3. Social network analysis and advertising impact analysis.
What all of these problems have in common is that they involve crunching a fuckton (the technical term) of data, sometimes in real time, and making decisions based on it. Some of the problems are NP complete and use genetic algorithms and other techniques to approximate ideal solutions. These are extremely hard problems.
It's also worth noting that many of these systems were started in the 80s and 90s and encode a lot of research and business logic which simply isn't yet available elsewhere.
I'd love to work on one of these systems, but unfortunately I've only been working in industry a mere decade and the competition in that area has mostly 2-3 times that level of experience.
Specific domains where clojure might not do so well are probably the same domains where the JVM is impractical, for example embedded or low-level programming, anything where you have to interact heavily with the world outside of the JVM and have a small footprint.
Obviously mobile looks like an area where common lisp has better options(with this announcement that makes two commercial implementations, the other one being mocl: https://wukix.com/mocl).
If you want to write native(non-swing) guis LispWorks has that covered, and the open source gtk/qt bindings, while a bit unlispy work very well. Racket has a pretty cool framework too.
There is also the fact that a lot of programmers, rationally, or irrationally, simply dislike the JVM. Pretty much everything I dislike about clojure has more to do with the JVM than the core design itself.
Both lispworks and franz maintain success lists, so you can look at some of these projects if you want to see some areas where lisp has done fine:
My understanding (as a Lisp beginner but with 15+ years commercial development experience) is that Common Lisp has more powerful macro systems, better tooling and better error handling. Some commercial Common Lisp implementations are also known for good, portable GUI frameworks.
Clojure has better support for concurrency, very good JVM integration, and a better story around Javascript courtesy Clojurescript (vs.

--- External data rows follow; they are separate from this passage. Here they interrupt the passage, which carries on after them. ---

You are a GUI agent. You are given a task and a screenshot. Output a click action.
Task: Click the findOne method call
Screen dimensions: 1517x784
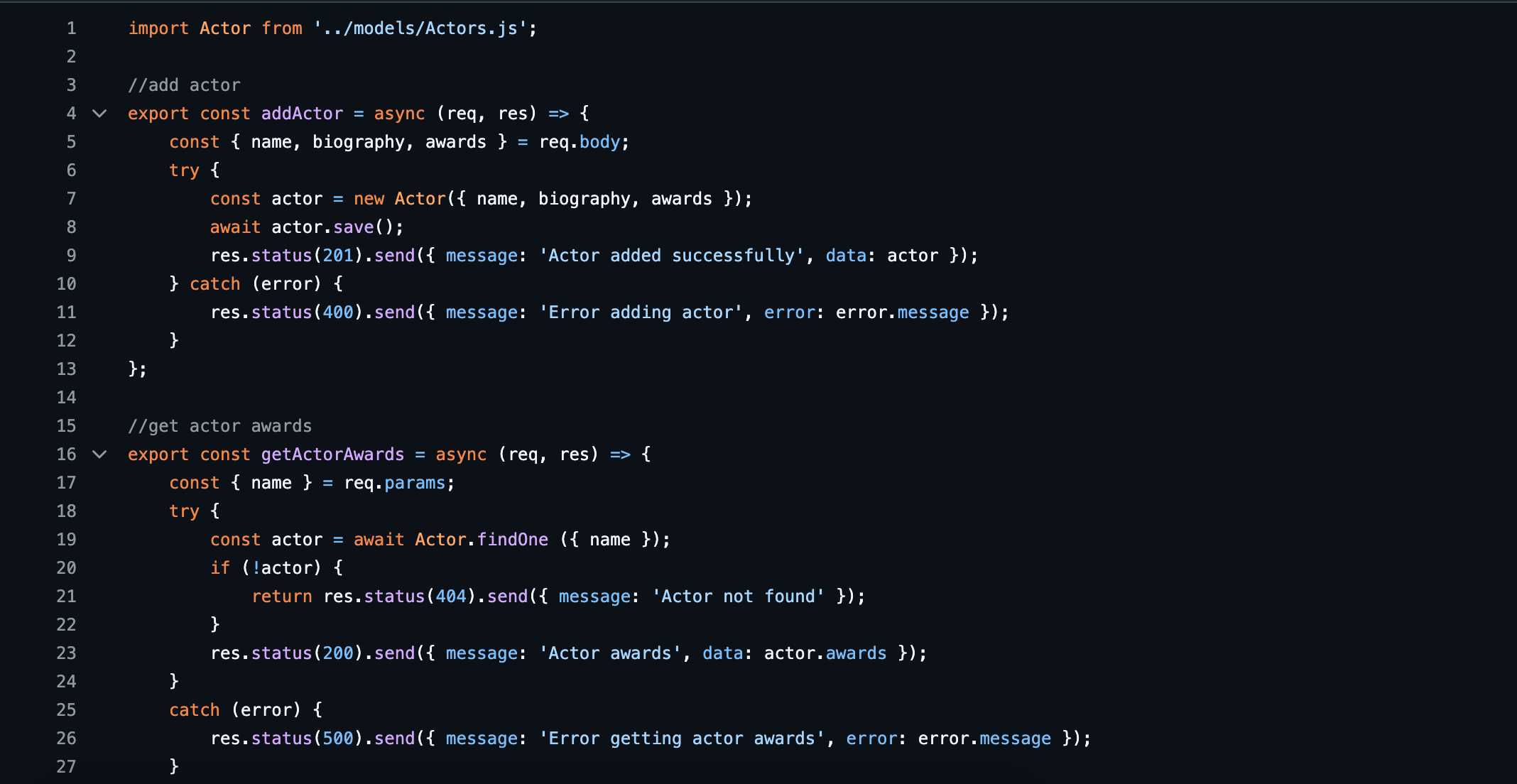point(512,540)
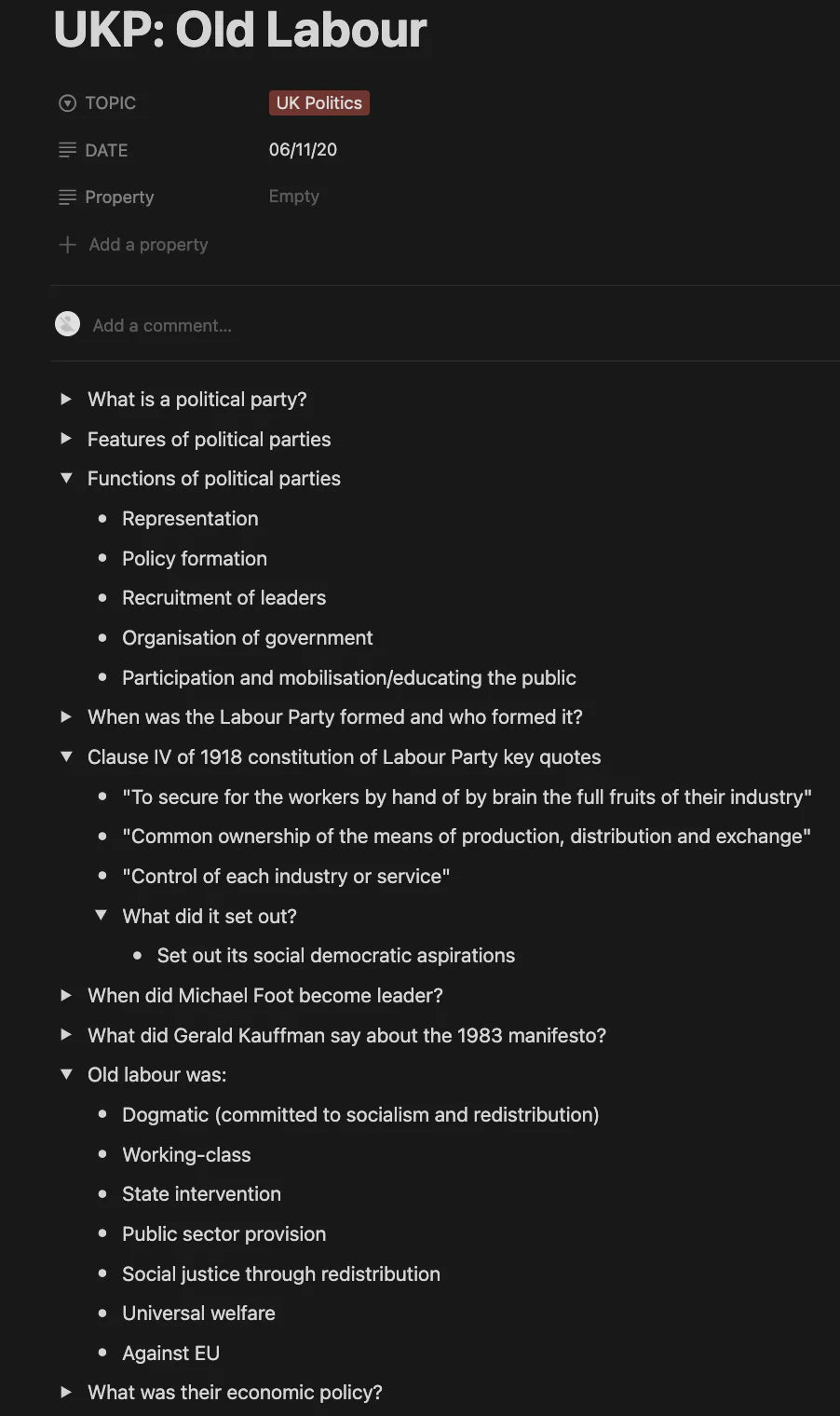
Task: Click the Property field icon
Action: tap(67, 197)
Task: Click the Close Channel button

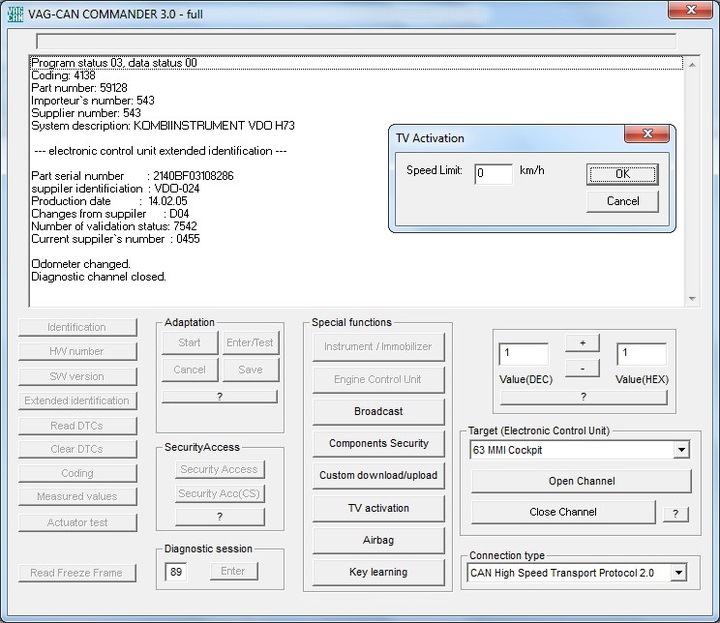Action: (x=563, y=512)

Common Lisp's parenscript).
While some people seem quite strongly averse to Clojure (see e.g. http://www.loper-os.org/?p=42) my opinion - again, that of a Lisp beginner - is that they both have their uses.
It's certainly possible to build web front-ends and API-based back-ends using Common Lisp. I know because I'm doing it now :)
Common Lisp hits some kind of sweet spot for developing very specialized software. If you think you need to build huge specialized software framework or special programming language from ground up to start solving the problem, you might need Common Lisp.
Common Lisp is very programmable language that can still deliver decent speed.
They are going after professionals who have been spoiled by commercial Lisp implementations for years and decades now.
I doubt that Clojure is going anywhere with that demographic.
And I'm absolutely certain that the existing Clojure audience wouldn't shell out a few thousand dollars.
Especially since Lispworks is building a language implementation and ecosystem (KnowledgeWorks, CommonSQL, CLIM) where the IDE is just a relatively minor component.
What's New blurb:
"New features in LispWorks 7.0 include a Java interface and improved Unicode support. There are new ports to ARM Linux and PowerPC/AIX, a 64-bit Professional Edition, and new Editions for hobby users at lower prices. Additionally, our new products LispWorks for Android Runtime and LispWorks for iOS Runtime target 'headless' Lisp libraries which you can incorporate into mobile apps."
Brief release notes: http://www.lispworks.com/news/news34.html
More complete release notes: http://www.lispworks.com/documentation/lw70/RNIG/html/readme...
Price Information for customers in North America and the rest of the world except Europe, India, China (PRC) and Taiwan:
The IDE: http://www.lispworks.com/buy/prices-1c.html
The "Hobbyist" editions of the IDE: http://www.lispworks.com/buy/prices-1h.html
The mobile run times, which require the IDE: http://www.lispworks.com/buy/prices-lw4mr-1c.html
(The pricing pages suggest that the mobile runtime licenses are annual whereas the license for the IDE is for a single version and doesn't expire.)